Молча, как и вчера, встретились они, молча, пожали друг другу руки, молча, шли безлюдными окраинными переулками, состоявшими сплошь из заборов, освещенными почти исключительно печальною ущербленною луною, потому что редко-редко и тускло-тускло мерцали здесь желто-красными пятнами даже не газовые, а еще старинные керосиновые фонари, как будто недоумевая, кому и зачем светить поставлены они в эти безнужные пустыри. Город незаметно кончился, перейдя в предместье Крумахеры: рабочую слободу громадной гончарной и майоликовой фабрики, обслуживающей, по крайней мере, пол-России изразцами и посудою чайною, кухонною и столовою. Фабрика и слобода слыли по имени первого их основателя, обруселого немца Крумахера, хотя он давно уже ушел на покой, продав свое миллионное дело товариществу, во главе которого стояла знаменитая московская капиталистка и делица, княгиня Анастасия Романовна Латвина.

Кумахерова рабочая слободка, вытянутая скучною полуулицею-однорядкою однообразных белых домиков — казарм, — которые побольше — на четыре, которые поменьше— на два семейства, — обступала обширный, как озеро, почти квадратный пруд, по прозвищу Бык, с самородными ключами и двумя довольно сильными ручьями-истоками, Большим и Малым Бычками. Благодаря им фабрика и ее поселок не слишком уж засаривали свое озеро. Так что оно, хотя и подванивало, но не настолько, чтобы отравлять местность заразою, как имеют обыкновение подобные воды. В ключевых местах из него даже брали воду для самоваров, хотя это и запрещено было санитарным надзором, особенно сейчас, когда городу грозила двигавшаяся с юга холера.

Бычки, чуть поблескивая под луною, скромно пробирались сквозь густые поросли заболоченных ими низин, в огиб невысокой горушки, обделанной еще первым хозяином фабрики, немцем Крумахером, в подобие бульвара, с чахлыми березами, производившими впечатление такой непрочности и беспомощности, будто они не растут, а только воткнуты в землю, ради Троицына дня. Со стороны города в этот унылый вертоград попадали утлым мостиком через Малый Бычок, по пляшущим ветхим доскам которого Виктория Павловна прошла не без страха. Впереди — за Большим Бычком — в полуверсте, то же на горушке, темнело-туманилось черною тучею неопределенных очертаний городское кладбище, чуть искрясь слабыми огоньками своей поповки и изредка подавая голос плаксивым тявканьем сторожевого колокола. До главного фабричного корпуса, сиявшего электричеством из сотни окон, отсюда было, пожалуй, с версту. Мерный машинный шум, летя оттуда непрерывною волною, не нарушал ночной тишины, но сливался с нею в глухое величественное единство, точно какой-то исполинский счетчик неслышно бегущего времени. На слободе полаивали собаки, чуя пришедших на бульвар людей, но, очевидно, и они почитали это, заброшенное и почему-то упорно нелюбимое фабричным населением, место вне своей компетенции, потому что по голосам слышно было, что лают, лежа, и только для очистки совести:

— Чуем мол, чуем, но не придаем никакого значения. Есть у нас на кого лаять и кроме чудаков, невесть зачем шляющихся ночью по гиблому пустырю…

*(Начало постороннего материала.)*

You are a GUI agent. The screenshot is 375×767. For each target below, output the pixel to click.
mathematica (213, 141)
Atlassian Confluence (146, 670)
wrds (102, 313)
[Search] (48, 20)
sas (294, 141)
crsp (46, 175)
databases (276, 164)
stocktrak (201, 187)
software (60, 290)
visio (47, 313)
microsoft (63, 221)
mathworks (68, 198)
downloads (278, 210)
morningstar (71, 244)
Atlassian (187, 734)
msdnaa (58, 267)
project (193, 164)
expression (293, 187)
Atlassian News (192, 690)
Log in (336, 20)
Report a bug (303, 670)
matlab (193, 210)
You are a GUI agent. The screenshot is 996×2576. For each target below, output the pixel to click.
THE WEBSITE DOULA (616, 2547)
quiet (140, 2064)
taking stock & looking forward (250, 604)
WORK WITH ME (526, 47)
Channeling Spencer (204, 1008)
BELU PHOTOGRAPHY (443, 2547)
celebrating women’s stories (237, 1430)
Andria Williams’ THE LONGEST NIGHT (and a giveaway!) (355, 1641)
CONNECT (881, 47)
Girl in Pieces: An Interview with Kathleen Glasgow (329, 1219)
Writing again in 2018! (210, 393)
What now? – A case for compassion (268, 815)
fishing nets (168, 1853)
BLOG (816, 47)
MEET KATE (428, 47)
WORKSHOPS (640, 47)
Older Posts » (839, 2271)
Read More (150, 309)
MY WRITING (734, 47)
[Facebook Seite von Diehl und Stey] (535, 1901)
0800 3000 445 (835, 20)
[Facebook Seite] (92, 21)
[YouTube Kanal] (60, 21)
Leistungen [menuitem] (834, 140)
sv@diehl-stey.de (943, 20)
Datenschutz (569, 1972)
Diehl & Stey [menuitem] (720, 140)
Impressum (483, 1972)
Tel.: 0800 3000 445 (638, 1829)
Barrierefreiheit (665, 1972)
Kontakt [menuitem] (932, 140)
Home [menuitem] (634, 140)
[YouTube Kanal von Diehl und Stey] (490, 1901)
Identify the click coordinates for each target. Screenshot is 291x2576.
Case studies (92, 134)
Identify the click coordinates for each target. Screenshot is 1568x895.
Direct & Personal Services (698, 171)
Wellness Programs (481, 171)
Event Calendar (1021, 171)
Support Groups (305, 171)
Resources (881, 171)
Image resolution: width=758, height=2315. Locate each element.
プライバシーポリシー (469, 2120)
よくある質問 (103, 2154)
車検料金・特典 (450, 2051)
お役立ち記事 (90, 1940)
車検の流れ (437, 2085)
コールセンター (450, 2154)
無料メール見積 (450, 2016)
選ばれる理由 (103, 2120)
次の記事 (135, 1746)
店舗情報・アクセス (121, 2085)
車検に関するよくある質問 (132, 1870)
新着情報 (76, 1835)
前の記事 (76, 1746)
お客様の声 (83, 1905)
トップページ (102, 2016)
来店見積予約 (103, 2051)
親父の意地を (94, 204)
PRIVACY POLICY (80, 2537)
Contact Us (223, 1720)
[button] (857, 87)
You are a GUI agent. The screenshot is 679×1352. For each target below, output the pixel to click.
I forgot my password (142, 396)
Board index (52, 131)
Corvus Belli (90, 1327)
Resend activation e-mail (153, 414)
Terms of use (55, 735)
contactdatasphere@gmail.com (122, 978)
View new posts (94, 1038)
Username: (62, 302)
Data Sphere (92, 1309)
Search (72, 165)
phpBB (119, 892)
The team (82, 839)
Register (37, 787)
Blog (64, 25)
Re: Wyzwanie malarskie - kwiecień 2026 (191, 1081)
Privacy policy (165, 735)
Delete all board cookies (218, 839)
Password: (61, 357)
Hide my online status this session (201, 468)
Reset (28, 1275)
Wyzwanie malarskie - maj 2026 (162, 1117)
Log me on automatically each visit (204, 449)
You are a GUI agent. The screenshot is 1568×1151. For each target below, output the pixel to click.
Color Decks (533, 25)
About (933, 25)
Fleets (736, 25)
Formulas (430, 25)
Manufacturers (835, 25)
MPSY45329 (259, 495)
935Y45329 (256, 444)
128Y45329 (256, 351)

— Сядем, — предложил Экзакустодиан, указывая на обставленную скамейками площадку, от которой спускалась лесенка к Большому Бычку. Виктория Павловна, молча, кивнула головою: хорошо!..

Скамья была сырая от росы, Бычок, кутаясь в туманную кисею, дышал сыростью и болотною гнилью, шептал ольхою и осокою, тосковал лягушками, которые в нем жили, должно быть, скучно, голодно и глупо, потому что кричали лениво, вразброд и без малейшего увлечения…

Молчание, в котором встретились Экзакустодиан и Виктория Павловна, было прервано ими давно. Давно уже, из мрака пустынных переулков, которыми они брели, звенел в уши ей полный волнения, высокий голос, — дрожал искреннею певучею струною, точно жаловался горько и напрасно обиженный ребенок: главное-то первое горе он уже выплакал и избыл слезами, но скорбь несправедливости еще рдеет в его маленьком, неопытном сердце — рдеет и саднеет, будто расчесанная ранка, что крови уже не дает, но и заживать не заживает — все сочится и зудит — напоминает о себе — зудит и сочится…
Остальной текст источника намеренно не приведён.